▸ **Entries supplied**
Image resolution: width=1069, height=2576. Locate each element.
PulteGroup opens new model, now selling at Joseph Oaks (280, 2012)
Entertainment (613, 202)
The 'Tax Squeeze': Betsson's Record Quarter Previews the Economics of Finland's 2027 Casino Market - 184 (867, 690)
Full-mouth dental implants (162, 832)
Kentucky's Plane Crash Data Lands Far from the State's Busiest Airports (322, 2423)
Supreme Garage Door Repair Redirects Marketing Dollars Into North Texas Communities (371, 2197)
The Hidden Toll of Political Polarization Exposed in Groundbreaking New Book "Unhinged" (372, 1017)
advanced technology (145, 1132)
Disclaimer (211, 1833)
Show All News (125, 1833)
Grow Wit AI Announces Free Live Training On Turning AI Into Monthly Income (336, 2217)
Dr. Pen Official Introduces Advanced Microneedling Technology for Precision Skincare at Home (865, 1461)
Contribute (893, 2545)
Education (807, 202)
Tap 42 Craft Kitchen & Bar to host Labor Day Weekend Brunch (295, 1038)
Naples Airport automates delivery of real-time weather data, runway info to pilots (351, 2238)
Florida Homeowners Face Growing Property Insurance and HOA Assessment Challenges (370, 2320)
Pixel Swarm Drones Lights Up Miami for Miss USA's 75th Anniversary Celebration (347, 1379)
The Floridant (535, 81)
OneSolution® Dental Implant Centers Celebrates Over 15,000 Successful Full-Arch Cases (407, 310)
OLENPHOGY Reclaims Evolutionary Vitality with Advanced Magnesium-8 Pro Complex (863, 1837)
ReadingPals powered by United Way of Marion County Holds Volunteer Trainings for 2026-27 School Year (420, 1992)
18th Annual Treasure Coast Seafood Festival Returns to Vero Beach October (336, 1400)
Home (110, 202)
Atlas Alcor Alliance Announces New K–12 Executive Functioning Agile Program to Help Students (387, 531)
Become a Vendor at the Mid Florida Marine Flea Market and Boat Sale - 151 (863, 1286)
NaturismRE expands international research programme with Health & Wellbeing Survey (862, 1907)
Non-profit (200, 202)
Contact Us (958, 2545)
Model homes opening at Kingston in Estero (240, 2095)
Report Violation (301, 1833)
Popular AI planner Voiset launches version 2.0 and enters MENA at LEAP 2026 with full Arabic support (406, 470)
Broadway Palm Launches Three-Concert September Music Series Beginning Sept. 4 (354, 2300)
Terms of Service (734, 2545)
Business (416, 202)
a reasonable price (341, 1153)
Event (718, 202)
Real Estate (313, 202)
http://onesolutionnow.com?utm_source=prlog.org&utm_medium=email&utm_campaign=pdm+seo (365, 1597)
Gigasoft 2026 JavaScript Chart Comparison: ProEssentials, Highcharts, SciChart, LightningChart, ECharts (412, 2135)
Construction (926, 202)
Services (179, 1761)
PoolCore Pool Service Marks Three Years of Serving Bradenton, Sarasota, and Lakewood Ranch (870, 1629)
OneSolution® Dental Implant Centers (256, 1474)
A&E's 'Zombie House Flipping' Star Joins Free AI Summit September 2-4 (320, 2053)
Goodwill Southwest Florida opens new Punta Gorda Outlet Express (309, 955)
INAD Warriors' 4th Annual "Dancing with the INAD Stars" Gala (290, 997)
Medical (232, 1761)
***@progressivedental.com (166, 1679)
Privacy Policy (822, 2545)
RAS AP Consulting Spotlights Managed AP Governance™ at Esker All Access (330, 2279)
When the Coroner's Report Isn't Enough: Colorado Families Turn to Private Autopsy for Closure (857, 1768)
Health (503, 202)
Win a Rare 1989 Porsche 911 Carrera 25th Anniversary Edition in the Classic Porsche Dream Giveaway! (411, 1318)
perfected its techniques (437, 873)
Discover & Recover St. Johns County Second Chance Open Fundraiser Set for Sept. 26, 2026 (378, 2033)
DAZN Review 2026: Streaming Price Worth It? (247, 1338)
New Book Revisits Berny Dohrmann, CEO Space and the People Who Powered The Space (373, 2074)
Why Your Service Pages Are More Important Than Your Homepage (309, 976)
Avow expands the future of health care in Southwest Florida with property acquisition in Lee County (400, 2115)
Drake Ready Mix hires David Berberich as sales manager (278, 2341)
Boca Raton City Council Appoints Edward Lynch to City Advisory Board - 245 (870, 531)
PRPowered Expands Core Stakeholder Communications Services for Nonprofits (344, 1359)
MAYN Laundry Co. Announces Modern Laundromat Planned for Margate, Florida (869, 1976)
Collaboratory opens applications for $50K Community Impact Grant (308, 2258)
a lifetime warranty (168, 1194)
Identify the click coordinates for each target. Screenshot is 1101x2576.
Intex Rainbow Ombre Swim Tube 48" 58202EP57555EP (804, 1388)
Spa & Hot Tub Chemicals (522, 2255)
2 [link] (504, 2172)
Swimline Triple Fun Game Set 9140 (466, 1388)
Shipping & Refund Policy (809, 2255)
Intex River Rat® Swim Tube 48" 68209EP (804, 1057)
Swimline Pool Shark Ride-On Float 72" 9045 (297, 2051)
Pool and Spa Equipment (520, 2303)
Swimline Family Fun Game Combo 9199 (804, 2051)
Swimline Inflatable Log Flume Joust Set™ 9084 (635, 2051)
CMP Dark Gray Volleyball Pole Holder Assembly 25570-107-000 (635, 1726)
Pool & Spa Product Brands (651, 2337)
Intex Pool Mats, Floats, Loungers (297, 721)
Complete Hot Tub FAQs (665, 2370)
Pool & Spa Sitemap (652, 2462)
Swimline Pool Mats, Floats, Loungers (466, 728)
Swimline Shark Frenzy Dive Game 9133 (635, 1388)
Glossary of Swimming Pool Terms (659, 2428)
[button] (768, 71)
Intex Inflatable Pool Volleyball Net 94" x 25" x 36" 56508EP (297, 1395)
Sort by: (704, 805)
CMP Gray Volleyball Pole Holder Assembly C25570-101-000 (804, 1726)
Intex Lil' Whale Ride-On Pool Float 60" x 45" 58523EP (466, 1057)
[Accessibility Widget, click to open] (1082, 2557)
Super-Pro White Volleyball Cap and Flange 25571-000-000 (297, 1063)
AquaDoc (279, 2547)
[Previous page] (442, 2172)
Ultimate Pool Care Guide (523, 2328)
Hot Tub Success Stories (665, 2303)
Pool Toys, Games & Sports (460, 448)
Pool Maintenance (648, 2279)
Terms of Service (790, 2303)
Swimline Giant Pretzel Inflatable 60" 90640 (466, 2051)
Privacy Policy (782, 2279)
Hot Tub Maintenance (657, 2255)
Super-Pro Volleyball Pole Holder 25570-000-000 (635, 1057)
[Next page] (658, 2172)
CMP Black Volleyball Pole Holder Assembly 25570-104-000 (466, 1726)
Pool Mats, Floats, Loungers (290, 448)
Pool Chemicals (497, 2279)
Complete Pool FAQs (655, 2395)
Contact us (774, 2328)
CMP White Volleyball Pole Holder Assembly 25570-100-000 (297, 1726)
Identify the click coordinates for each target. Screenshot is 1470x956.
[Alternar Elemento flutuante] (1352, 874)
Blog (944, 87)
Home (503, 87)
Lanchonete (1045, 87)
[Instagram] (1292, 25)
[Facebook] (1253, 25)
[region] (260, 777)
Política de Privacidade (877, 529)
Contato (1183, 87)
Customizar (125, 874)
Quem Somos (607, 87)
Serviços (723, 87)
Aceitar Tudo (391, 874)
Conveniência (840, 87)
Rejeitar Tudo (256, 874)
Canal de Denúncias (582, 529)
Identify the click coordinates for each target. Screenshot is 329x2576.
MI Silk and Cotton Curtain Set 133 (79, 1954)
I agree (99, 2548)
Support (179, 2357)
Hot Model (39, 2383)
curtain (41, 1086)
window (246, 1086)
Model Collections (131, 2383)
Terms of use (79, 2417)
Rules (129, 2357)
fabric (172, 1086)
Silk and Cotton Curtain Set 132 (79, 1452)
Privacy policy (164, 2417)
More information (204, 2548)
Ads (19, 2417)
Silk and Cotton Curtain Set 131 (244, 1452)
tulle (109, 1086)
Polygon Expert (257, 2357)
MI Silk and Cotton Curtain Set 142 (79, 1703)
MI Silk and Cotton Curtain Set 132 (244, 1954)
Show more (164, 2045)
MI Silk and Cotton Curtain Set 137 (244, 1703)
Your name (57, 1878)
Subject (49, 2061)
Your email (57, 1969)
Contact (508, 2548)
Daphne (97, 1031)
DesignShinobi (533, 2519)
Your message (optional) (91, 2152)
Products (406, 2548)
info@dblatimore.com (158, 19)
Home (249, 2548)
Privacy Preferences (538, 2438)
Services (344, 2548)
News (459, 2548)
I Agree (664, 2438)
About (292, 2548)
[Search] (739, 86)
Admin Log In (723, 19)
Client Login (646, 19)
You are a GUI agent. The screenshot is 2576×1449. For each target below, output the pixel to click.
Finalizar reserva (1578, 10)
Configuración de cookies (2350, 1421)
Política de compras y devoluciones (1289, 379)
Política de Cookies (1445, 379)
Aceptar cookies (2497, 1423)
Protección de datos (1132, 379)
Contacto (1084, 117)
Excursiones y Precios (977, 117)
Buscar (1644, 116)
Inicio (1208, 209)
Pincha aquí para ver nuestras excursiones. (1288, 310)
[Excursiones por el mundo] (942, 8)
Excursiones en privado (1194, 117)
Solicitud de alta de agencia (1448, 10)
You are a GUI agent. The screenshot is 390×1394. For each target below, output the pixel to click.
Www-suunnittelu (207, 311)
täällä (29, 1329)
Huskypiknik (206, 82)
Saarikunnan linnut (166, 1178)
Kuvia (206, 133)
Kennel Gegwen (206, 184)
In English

▸ **Problem description**
Nothing outside the span should appear: transcribe the lines from the one containing "Inicio (1208, 209)" through the last line of the records.

▸ **Output**
Inicio (1208, 209)
Pincha aquí para ver nuestras excursiones. (1288, 310)
[Excursiones por el mundo] (942, 8)
Excursiones en privado (1194, 117)
Solicitud de alta de agencia (1448, 10)
You are a GUI agent. The screenshot is 390×1394. For each target below, output the pixel to click.
Www-suunnittelu (207, 311)
täällä (29, 1329)
Huskypiknik (206, 82)
Saarikunnan linnut (166, 1178)
Kuvia (206, 133)
Kennel Gegwen (206, 184)
In English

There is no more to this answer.